Progressive coalition government
Therefore, on Wednesday, he will begin with Yolanda Díaz, with whom he aims to reestablish a progressive coalition government, and he invites Feijóo to a meeting. Not to “ask for his support” or “make calls for defection,” but to propose “something common sense”: “That he complies with the laws and the Constitution,” namely, that the PP unblocks the renewal of the General Council of the Judiciary (CGPJ), whose mandate has been expired for nearly five years.
Sánchez will also meet with representatives in the Congress of the other potential allies for his investiture. This includes ERC, Junts, and EH Bildu. Once he has heard from all political groups, Sánchez will establish “a position,” although all agreements reached will be “within the framework of the Constitution.”
Regarding amnesty for those prosecuted in the Catalan independence process, a word the socialist leader still avoids saying, Sánchez has recalled that, in the event of an agreement in this regard, it will be “endorsed” by the Congress, and finally, the Constitutional Court will have to “pronounce” on it.
Rejects self-determination referendum
“Spaniards must have the assurance that, although conversations must naturally be discreet, the agreements will be transparent and known. So much so that they must be endorsed by the legislative power, and surely, as happened in the previous legislature, even the Constitutional Court will have to rule,” he asserted.
In the case of a self-determination referendum in Catalonia, another demand of the pro-independence parties, Sánchez has expressly rejected it. He also defended the “difficult” decision he made regarding the pardons for those convicted in the procès since, today, he can ascertain that it was “correct” and made “in the interest of the general good.”

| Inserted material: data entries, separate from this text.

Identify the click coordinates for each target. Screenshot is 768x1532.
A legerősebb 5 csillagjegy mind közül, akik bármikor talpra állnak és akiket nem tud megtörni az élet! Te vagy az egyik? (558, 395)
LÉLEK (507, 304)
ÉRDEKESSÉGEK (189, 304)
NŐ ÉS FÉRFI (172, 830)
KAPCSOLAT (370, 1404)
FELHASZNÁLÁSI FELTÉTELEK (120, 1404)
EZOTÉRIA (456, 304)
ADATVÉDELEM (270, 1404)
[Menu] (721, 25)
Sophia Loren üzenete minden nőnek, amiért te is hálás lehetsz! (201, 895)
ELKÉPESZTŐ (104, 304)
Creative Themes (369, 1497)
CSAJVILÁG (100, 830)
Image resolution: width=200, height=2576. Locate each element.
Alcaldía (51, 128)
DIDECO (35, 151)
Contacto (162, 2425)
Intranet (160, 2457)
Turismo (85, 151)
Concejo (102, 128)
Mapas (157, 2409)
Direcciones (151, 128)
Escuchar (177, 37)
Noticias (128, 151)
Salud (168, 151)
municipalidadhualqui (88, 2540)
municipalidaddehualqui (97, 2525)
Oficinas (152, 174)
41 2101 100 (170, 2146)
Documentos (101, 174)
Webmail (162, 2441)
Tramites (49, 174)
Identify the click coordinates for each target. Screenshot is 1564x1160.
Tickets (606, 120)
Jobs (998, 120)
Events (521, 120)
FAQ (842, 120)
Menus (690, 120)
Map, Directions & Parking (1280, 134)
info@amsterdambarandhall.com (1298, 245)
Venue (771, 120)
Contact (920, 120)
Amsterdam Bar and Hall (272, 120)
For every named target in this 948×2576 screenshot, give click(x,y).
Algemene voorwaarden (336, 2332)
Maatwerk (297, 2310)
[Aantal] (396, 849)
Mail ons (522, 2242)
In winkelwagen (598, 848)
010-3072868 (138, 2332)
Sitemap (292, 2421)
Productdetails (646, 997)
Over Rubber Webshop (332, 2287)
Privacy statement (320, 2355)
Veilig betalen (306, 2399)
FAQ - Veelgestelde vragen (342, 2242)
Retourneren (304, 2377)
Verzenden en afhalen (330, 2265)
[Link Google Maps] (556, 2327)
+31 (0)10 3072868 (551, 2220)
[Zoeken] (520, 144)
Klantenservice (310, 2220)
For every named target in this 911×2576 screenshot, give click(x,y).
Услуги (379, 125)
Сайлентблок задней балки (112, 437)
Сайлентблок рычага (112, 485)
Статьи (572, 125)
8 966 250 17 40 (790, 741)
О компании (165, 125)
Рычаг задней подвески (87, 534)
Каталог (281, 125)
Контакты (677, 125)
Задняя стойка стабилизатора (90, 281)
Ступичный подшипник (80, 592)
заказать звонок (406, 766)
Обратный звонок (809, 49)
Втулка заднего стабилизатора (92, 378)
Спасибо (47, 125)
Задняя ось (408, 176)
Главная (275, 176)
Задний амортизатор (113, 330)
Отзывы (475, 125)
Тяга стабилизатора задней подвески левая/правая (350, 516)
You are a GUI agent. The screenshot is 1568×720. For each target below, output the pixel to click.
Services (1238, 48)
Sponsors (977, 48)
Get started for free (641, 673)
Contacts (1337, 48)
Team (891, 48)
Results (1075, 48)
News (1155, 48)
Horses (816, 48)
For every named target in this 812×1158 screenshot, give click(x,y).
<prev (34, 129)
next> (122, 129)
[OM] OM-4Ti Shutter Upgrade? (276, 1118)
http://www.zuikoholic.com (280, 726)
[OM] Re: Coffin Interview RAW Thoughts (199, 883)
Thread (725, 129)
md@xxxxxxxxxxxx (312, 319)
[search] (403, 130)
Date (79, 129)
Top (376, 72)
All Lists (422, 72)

“Let’s get to work, as a country”
“I will work body and soul so that in the coming weeks, in a complex negotiation, we can have the government that the Spanish people deserve and need,” Sánchez concluded. “In short, let’s get to work, as a country, we’ve been wasting time for the past few weeks,” the President concluded his remarks. Ahead, the Secretary-General of the PSOE faces the challenge of once again assembling a majority that can invest him as Prime Minister for the third time in the Congress.